### Your assignment
Could you find each line of the data below that contains the word "computer" and copy those lines?

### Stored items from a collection
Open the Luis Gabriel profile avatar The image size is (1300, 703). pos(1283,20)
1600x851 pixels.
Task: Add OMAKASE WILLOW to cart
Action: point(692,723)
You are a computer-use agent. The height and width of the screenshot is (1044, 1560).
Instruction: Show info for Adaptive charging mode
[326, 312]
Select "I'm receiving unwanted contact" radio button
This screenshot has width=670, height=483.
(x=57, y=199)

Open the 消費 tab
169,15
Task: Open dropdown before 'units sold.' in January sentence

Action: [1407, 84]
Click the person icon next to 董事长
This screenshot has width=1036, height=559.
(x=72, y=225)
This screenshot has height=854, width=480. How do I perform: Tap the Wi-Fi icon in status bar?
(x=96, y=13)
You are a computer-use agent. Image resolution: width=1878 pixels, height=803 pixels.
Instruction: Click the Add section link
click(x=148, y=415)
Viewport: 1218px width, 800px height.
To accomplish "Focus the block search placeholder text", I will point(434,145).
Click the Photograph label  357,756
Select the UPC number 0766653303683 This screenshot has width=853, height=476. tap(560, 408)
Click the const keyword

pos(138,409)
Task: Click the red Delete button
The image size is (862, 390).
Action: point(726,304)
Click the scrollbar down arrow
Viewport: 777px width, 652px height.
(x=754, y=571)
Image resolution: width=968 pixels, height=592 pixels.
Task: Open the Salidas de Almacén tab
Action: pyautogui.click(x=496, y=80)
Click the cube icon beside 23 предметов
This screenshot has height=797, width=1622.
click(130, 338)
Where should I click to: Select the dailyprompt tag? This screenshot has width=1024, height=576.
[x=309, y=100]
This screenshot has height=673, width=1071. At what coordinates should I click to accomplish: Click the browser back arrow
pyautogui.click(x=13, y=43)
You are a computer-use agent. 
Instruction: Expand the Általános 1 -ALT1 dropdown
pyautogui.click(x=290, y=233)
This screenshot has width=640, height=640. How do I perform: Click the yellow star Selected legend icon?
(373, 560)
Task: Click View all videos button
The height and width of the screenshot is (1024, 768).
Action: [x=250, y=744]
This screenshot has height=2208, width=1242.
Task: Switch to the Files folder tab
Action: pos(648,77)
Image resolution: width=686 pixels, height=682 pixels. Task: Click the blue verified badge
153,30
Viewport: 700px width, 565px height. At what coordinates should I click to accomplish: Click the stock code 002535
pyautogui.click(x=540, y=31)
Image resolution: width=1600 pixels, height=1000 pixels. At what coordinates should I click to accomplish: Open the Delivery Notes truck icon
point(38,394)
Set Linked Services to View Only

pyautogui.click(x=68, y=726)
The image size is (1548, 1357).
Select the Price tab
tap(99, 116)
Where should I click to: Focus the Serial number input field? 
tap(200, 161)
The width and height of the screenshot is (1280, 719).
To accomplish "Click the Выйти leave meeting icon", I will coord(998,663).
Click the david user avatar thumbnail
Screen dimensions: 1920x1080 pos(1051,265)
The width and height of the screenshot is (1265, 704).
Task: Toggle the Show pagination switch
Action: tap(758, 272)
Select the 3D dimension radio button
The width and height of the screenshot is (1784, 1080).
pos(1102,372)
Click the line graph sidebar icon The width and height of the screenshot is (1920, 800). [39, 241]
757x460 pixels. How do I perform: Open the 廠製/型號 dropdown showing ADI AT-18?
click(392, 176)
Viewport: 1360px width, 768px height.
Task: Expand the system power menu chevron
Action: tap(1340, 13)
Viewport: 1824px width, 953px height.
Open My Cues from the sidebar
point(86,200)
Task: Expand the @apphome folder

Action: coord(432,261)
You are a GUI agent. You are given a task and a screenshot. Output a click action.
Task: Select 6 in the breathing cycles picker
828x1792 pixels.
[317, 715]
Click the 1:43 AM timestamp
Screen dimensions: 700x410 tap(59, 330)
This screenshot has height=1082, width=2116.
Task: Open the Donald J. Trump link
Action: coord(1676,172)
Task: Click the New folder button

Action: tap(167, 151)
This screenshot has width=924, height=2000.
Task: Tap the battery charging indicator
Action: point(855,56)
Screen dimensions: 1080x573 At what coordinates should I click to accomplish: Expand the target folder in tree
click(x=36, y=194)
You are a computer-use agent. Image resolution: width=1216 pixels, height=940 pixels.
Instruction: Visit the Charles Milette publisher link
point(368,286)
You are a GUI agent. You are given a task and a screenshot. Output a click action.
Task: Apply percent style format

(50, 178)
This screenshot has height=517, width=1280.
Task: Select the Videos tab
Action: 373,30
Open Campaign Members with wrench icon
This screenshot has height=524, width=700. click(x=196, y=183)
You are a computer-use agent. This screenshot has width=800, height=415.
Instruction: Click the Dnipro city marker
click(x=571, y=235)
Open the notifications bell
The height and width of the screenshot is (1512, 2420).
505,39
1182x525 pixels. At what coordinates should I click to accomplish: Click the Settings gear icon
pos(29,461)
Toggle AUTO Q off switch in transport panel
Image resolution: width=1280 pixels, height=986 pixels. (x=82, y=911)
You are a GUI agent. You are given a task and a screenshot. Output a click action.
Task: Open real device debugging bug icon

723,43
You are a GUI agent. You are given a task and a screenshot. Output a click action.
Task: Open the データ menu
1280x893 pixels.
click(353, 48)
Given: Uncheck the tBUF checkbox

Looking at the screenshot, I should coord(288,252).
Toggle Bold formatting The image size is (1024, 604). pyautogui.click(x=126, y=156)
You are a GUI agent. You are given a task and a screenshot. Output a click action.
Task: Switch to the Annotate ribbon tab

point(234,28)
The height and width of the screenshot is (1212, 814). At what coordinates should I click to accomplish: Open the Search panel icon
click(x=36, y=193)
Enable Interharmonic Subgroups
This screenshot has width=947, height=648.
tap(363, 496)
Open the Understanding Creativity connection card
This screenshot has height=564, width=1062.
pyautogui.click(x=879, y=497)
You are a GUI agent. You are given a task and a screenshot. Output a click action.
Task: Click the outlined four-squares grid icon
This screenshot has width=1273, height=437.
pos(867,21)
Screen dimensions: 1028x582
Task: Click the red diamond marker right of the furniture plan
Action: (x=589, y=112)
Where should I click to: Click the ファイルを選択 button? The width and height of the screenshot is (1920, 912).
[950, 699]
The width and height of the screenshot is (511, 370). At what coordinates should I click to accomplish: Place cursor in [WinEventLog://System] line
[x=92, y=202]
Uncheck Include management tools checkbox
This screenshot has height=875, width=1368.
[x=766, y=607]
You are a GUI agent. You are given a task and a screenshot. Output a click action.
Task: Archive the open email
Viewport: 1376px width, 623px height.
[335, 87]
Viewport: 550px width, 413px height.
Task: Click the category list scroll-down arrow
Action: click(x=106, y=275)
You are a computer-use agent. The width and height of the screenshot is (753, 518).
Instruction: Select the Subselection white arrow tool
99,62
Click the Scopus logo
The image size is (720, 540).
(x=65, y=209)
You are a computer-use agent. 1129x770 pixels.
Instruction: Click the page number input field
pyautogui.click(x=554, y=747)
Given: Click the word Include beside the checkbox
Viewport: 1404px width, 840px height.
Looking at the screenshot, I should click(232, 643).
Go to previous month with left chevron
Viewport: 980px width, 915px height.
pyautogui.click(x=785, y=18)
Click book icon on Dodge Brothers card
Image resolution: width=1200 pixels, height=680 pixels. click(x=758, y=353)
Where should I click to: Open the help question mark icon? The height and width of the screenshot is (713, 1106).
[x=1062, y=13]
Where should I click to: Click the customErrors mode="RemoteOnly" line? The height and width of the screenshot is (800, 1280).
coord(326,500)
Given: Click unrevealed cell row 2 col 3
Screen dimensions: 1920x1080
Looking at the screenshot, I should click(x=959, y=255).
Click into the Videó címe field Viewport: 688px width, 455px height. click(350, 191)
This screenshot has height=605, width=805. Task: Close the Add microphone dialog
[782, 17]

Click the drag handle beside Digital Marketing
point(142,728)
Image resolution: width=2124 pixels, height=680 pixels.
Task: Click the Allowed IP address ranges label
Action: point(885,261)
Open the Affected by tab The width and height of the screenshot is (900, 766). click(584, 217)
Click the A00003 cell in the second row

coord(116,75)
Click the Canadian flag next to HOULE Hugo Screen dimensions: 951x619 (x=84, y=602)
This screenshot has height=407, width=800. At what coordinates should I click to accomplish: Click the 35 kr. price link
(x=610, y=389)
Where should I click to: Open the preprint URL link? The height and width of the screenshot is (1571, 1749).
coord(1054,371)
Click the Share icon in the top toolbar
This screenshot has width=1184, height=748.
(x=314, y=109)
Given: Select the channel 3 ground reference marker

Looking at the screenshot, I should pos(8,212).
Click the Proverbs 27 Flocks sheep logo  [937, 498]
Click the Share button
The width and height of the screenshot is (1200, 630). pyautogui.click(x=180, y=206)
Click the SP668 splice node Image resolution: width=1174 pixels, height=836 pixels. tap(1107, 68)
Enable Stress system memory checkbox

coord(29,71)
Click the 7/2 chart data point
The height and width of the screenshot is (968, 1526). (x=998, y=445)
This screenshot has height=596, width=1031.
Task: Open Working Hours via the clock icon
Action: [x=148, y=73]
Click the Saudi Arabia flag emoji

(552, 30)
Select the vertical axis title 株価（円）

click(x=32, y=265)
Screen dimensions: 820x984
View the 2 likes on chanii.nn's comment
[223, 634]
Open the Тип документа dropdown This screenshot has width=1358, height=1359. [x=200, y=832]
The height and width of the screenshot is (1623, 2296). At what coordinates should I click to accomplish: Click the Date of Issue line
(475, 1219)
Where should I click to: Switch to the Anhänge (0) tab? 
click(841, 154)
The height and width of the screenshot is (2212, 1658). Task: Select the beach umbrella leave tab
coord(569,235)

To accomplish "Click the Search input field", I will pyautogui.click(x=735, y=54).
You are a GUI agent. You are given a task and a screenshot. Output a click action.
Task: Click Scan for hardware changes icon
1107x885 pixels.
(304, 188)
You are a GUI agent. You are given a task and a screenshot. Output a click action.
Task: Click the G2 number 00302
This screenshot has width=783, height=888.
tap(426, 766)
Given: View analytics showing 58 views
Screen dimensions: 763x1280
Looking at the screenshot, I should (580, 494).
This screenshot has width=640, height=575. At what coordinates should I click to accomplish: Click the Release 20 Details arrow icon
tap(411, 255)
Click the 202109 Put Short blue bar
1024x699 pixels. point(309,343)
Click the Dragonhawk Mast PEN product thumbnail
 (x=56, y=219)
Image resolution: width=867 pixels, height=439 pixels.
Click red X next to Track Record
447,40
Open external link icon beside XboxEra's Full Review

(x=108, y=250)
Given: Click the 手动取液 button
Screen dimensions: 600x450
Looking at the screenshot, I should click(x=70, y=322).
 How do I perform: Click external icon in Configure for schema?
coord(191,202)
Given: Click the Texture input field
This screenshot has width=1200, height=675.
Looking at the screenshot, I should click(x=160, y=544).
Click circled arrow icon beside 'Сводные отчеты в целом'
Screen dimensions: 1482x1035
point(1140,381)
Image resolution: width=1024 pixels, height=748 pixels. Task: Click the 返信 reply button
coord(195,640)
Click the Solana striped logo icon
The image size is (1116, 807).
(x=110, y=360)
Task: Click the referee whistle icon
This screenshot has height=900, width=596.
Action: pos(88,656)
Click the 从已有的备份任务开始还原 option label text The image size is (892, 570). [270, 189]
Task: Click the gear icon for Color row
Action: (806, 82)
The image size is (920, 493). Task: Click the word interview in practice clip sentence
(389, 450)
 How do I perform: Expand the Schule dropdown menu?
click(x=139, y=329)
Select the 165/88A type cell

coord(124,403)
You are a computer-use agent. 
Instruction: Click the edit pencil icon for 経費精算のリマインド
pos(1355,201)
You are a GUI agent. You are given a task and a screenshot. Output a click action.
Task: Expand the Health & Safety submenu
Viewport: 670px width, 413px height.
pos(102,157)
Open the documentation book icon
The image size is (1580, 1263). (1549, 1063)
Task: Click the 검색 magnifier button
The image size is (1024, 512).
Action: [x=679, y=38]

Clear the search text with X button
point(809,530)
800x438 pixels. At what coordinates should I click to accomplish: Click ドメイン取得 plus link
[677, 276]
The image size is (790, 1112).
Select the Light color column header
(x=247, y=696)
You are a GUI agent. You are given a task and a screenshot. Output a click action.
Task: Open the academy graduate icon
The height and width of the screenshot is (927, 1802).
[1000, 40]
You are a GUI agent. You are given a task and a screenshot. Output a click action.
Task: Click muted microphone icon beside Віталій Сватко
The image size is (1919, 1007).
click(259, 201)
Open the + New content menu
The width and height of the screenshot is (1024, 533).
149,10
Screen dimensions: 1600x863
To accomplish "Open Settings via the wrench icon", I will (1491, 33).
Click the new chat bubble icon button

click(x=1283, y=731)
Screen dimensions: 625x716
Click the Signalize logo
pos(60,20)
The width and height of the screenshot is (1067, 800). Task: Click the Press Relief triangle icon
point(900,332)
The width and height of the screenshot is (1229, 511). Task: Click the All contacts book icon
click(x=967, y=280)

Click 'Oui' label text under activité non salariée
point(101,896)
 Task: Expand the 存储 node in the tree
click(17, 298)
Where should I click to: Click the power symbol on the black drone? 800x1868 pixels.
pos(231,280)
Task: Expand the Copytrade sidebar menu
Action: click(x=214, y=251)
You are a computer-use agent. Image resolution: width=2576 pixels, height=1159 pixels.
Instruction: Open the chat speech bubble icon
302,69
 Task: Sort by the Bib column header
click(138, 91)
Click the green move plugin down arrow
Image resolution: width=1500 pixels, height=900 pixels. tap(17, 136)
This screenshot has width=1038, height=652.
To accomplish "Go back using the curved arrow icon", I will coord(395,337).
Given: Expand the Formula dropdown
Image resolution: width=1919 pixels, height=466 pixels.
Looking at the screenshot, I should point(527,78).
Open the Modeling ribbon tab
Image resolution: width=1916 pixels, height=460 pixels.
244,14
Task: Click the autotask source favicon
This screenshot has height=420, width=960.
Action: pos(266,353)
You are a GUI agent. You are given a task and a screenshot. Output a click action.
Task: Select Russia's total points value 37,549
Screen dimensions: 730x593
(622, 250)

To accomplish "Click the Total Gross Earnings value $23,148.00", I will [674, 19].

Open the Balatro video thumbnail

### Response area
You are a computer-use agent. The height and width of the screenshot is (1044, 1560).
You are a computer-use agent. Image resolution: width=1878 pixels, height=803 pixels.
You are a computer-use agent. 
You are a computer-use agent. Image resolution: width=1216 pixels, height=940 pixels.
You are a computer-use agent. This screenshot has width=800, height=415.
You are a computer-use agent. The width and height of the screenshot is (753, 518).
You are a computer-use agent. 1129x770 pixels.
You are a computer-use agent. 
You are a computer-use agent. Image resolution: width=2576 pixels, height=1159 pixels.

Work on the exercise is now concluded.